How do we know/educated guess when these references will be adopted into the exam standards?


----------



## MaxDefl (Dec 5, 2017)

I figure that these will be adopted in when the Code changes to 2018 IBC.

Bridge stuff is my question.  I wonder when the new (8th) AASHTO Bridge will be part of the test, and worry if I will be able to pass before then.


----------



## sayed (Dec 5, 2017)

MaxDefl said:


> I figure that these will be adopted in when the Code changes to 2018 IBC.
> 
> Bridge stuff is my question.  I wonder when the new (8th) AASHTO Bridge will be part of the test, and worry if I will be able to pass before then.

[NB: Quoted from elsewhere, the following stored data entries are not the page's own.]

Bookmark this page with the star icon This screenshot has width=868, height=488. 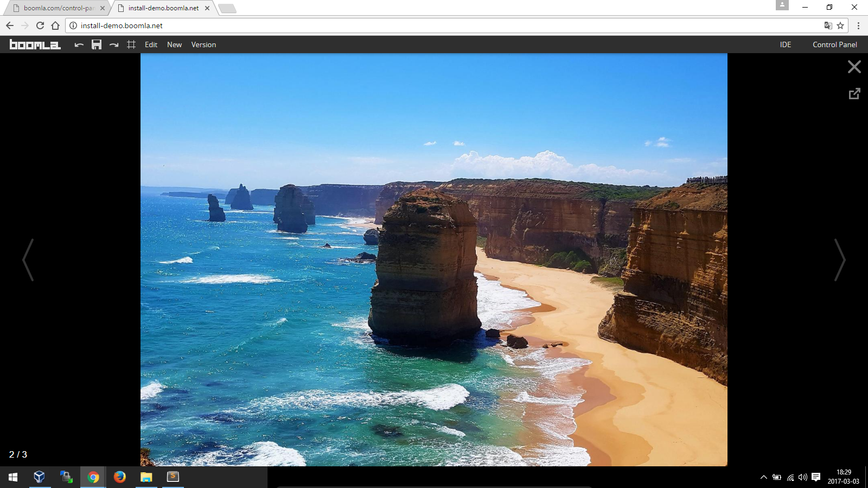(x=840, y=25)
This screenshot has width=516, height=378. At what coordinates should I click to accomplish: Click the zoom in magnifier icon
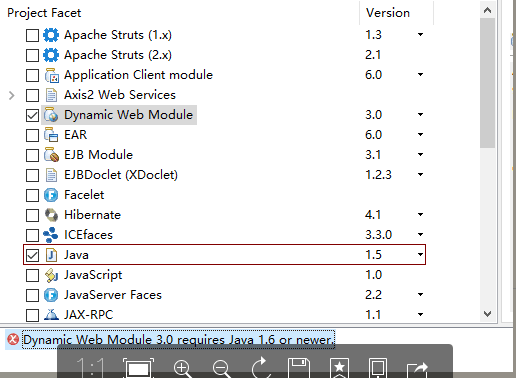183,368
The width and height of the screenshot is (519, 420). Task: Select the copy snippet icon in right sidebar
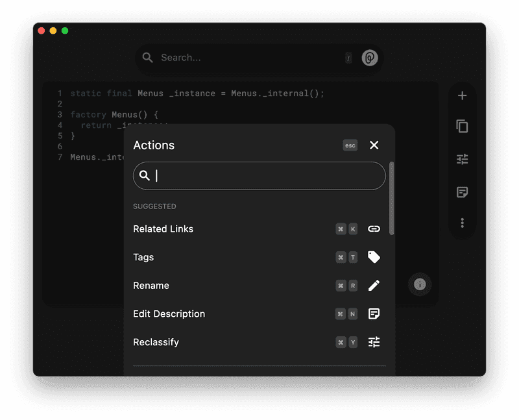(462, 127)
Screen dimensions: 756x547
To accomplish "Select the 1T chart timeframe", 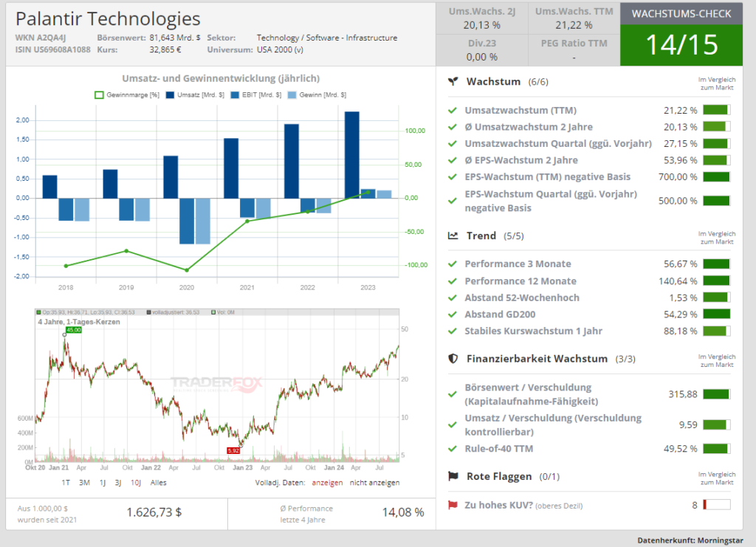I will click(x=66, y=483).
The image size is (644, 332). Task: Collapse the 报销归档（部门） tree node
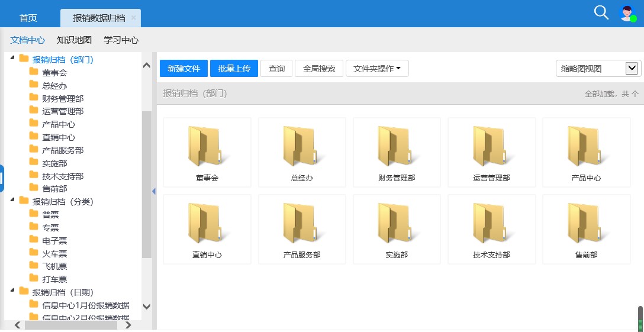click(13, 59)
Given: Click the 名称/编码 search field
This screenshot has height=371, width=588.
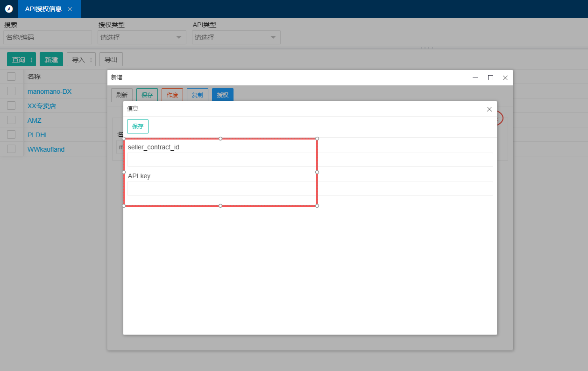Looking at the screenshot, I should click(x=48, y=37).
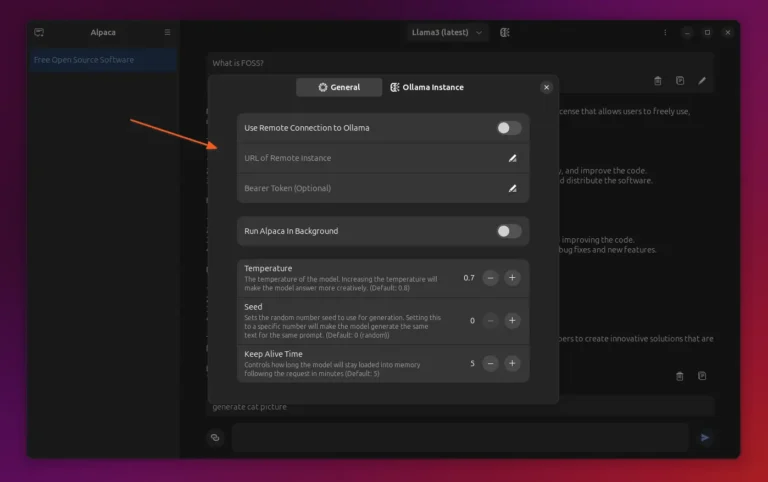
Task: Start a new chat from the header icon
Action: point(39,32)
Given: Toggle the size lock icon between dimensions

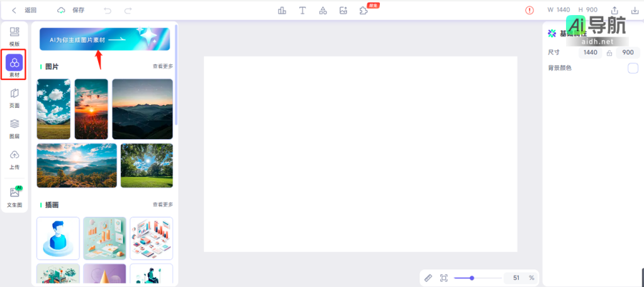Looking at the screenshot, I should tap(609, 53).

Didn't they just make 7th edition the requirement? (I think they started april 2017)


----------



## TheStructuralEngineer (Dec 5, 2017)

For reference,
IBC 2015 was adopted for 2018 exams, all other building related code versions depend on what version of IBC is adopted.
AASHTO 7th (2014 edition) was adopted for 2017 exams.
So it is safe to speculate Publication year +3 years for the code versions to be adopted by NCEES for the tests.


----------



## cal91 (Dec 5, 2017)

Cool thanks.

I also noticed that PCI Handbook is no longer listed under the Design Standards... So correct me if I'm wrong but I don't believe we'll be tested on anything out of the PCI Handbook?


----------



## TheStructuralEngineer (Dec 5, 2017)

That is correct. The reason I believe is because they moved to IBC2015, it refers to ACI318-14. The PCI 7th is based off ACI318-08. I guess it was OK until ACI318-11 to still use PCI because much of the code was same as 08 version. However, 14 version is totally reorganized. For whatever reason, they decided to keep the PCI for PE test though.


----------